**WHAT TO WORK ON**
Apart from the pictures, the listing is to be returned exactly.

**EXTRACTED ENTRIES**
--- START ---
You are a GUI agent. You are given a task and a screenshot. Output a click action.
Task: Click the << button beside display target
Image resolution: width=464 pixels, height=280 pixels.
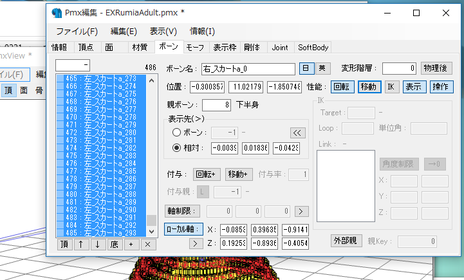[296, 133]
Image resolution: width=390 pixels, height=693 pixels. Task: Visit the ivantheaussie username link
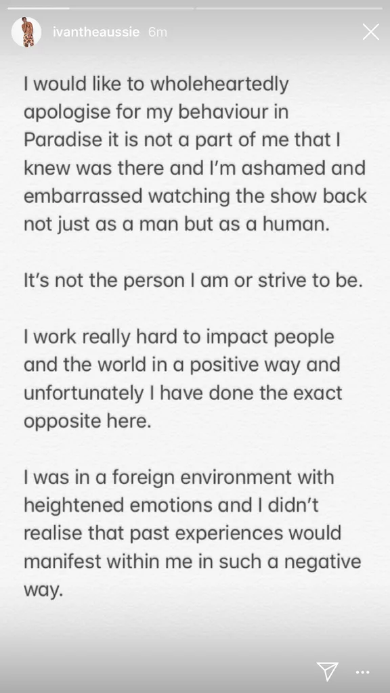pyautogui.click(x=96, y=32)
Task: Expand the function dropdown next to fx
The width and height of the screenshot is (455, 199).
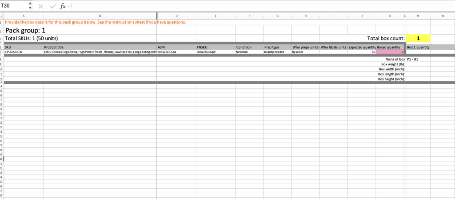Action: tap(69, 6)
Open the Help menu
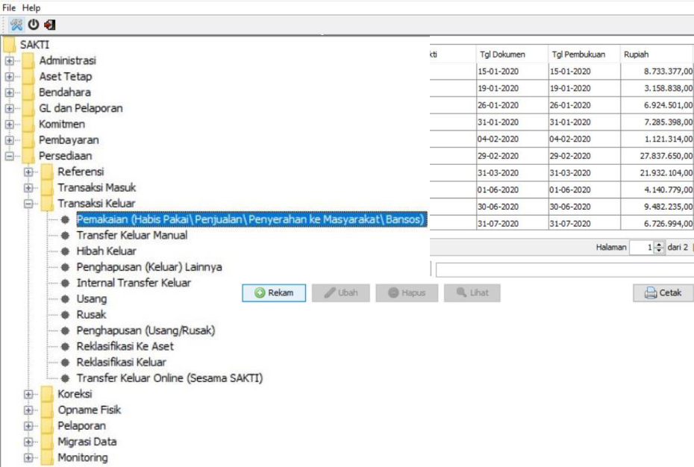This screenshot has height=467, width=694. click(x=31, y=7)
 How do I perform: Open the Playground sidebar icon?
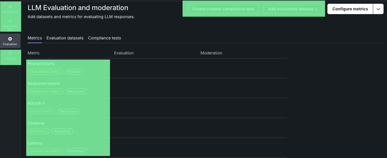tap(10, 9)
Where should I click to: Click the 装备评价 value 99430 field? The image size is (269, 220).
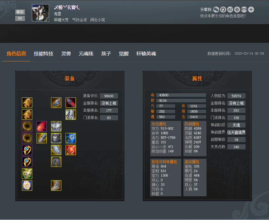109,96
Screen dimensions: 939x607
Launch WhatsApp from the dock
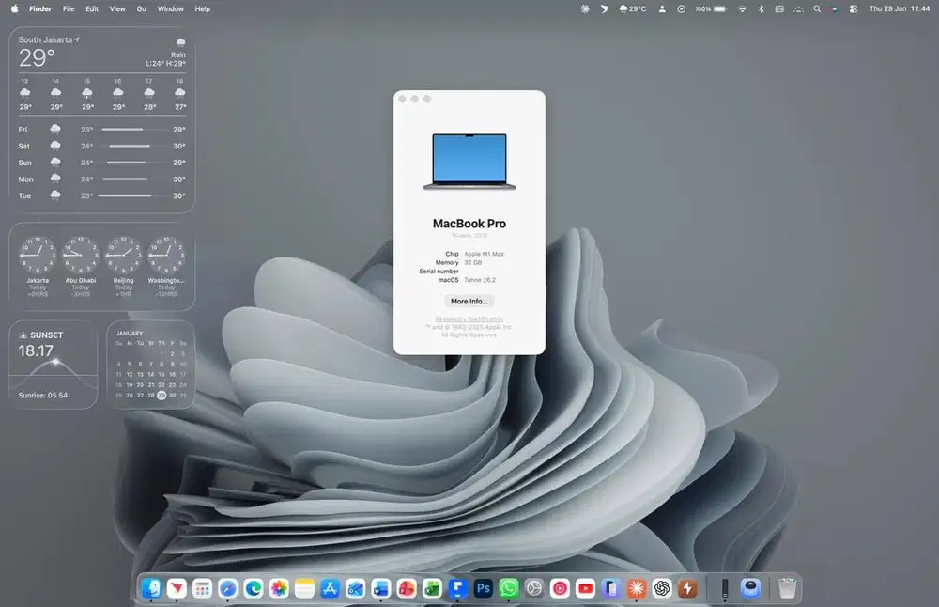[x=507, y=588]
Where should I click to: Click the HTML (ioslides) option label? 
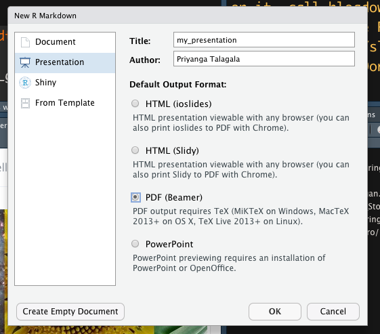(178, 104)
--- END ---
**RESPONSE**
You are a GUI agent. You are given a task and a screenshot. Output a click action.
Task: Click the << button beside display target
Image resolution: width=464 pixels, height=280 pixels.
[296, 133]
Image resolution: width=390 pixels, height=693 pixels. Task: Visit the ivantheaussie username link
pyautogui.click(x=96, y=32)
Task: Expand the function dropdown next to fx
The width and height of the screenshot is (455, 199).
Action: tap(69, 6)
Open the Help menu
This screenshot has height=467, width=694. click(x=31, y=7)
 How do I perform: Open the Playground sidebar icon?
tap(10, 9)
Where should I click to: Click the 装备评价 value 99430 field? The image size is (269, 220).
109,96
Screen dimensions: 939x607
Launch WhatsApp from the dock
[x=507, y=588]
Where should I click to: Click the HTML (ioslides) option label? 
(178, 104)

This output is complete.